● Your goal
Across the entries below, count the lines in which the word "screenshot" occurs. Reply with the count alone.

━━━━━ Study material ━━━━━

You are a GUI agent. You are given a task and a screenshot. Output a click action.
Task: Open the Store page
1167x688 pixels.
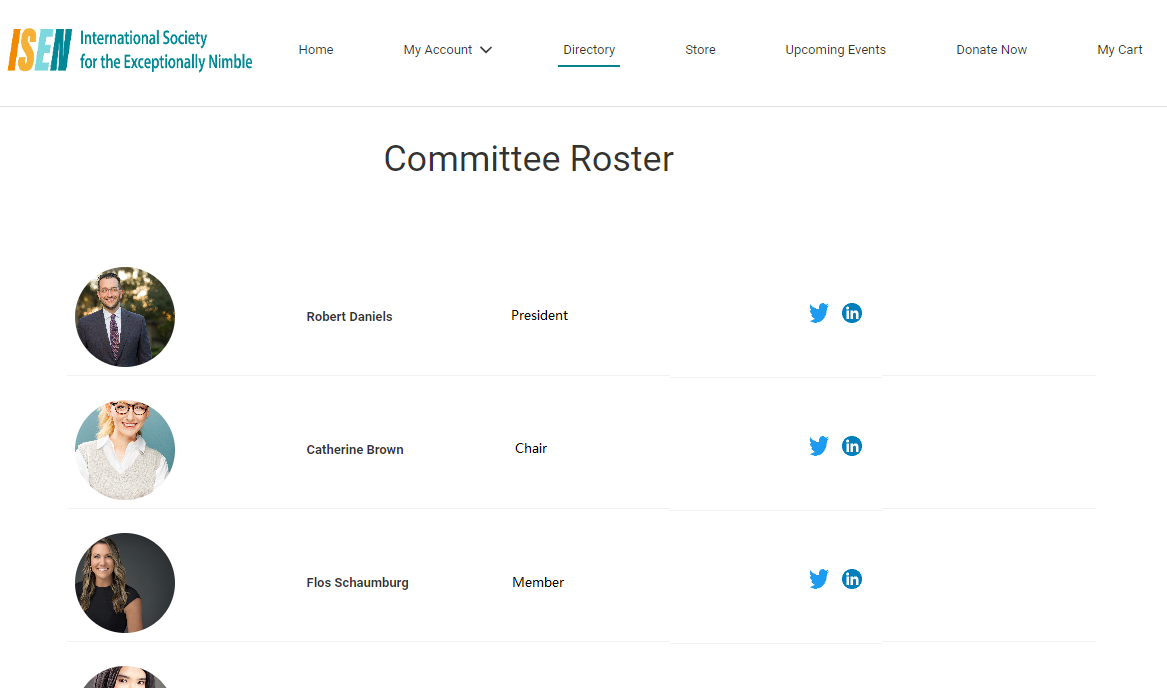click(x=700, y=50)
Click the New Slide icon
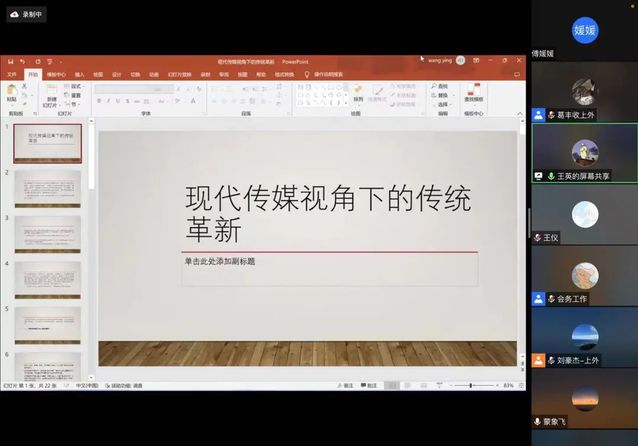Screen dimensions: 638x446 click(x=51, y=92)
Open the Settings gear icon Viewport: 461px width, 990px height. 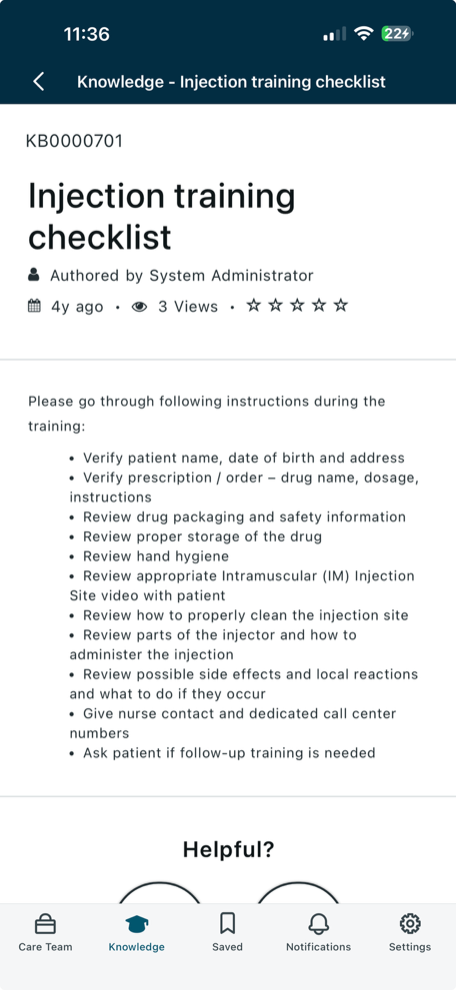pyautogui.click(x=410, y=924)
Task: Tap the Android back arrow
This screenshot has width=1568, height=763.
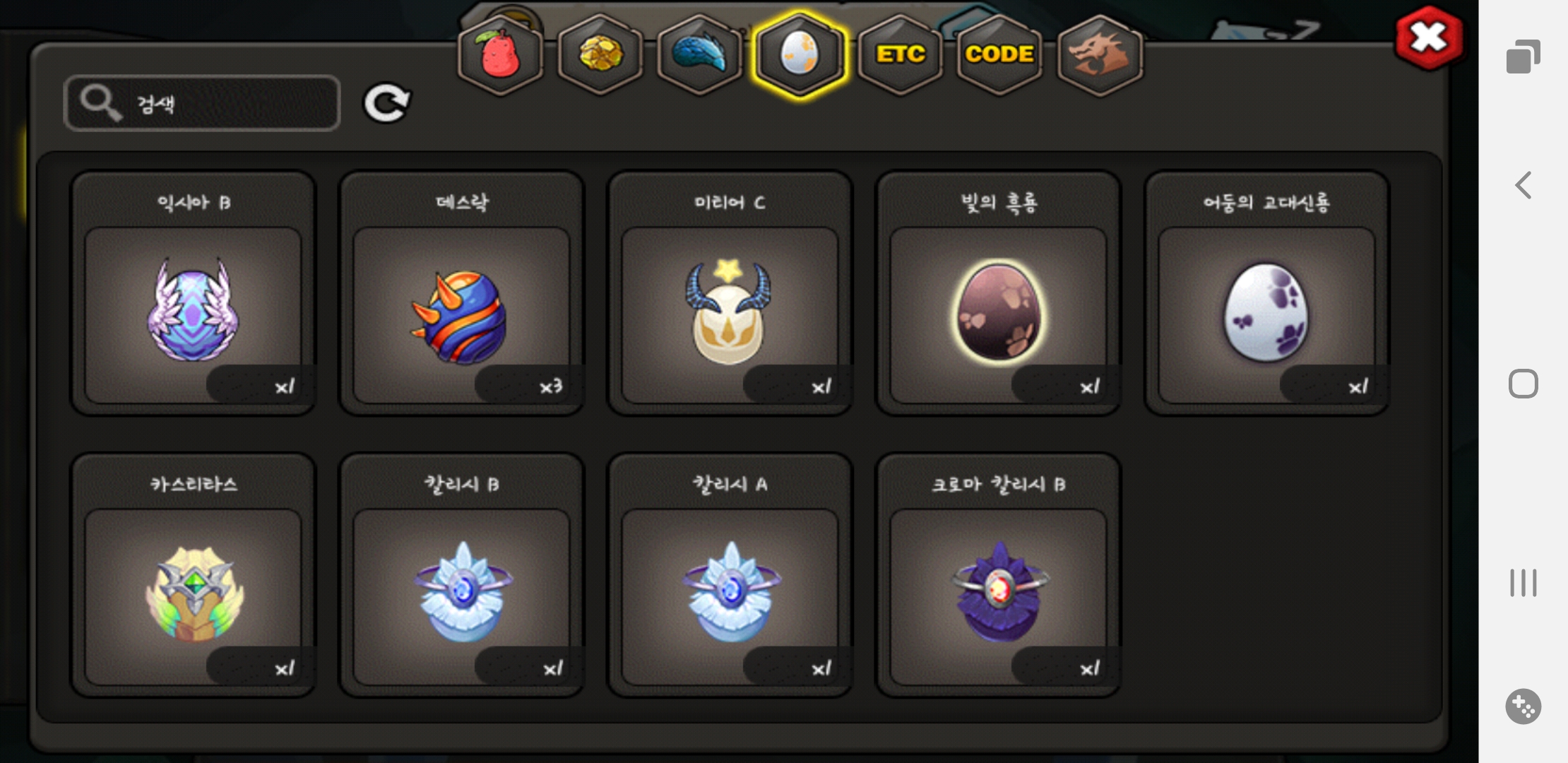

━━━━━

● Solution to this problem
2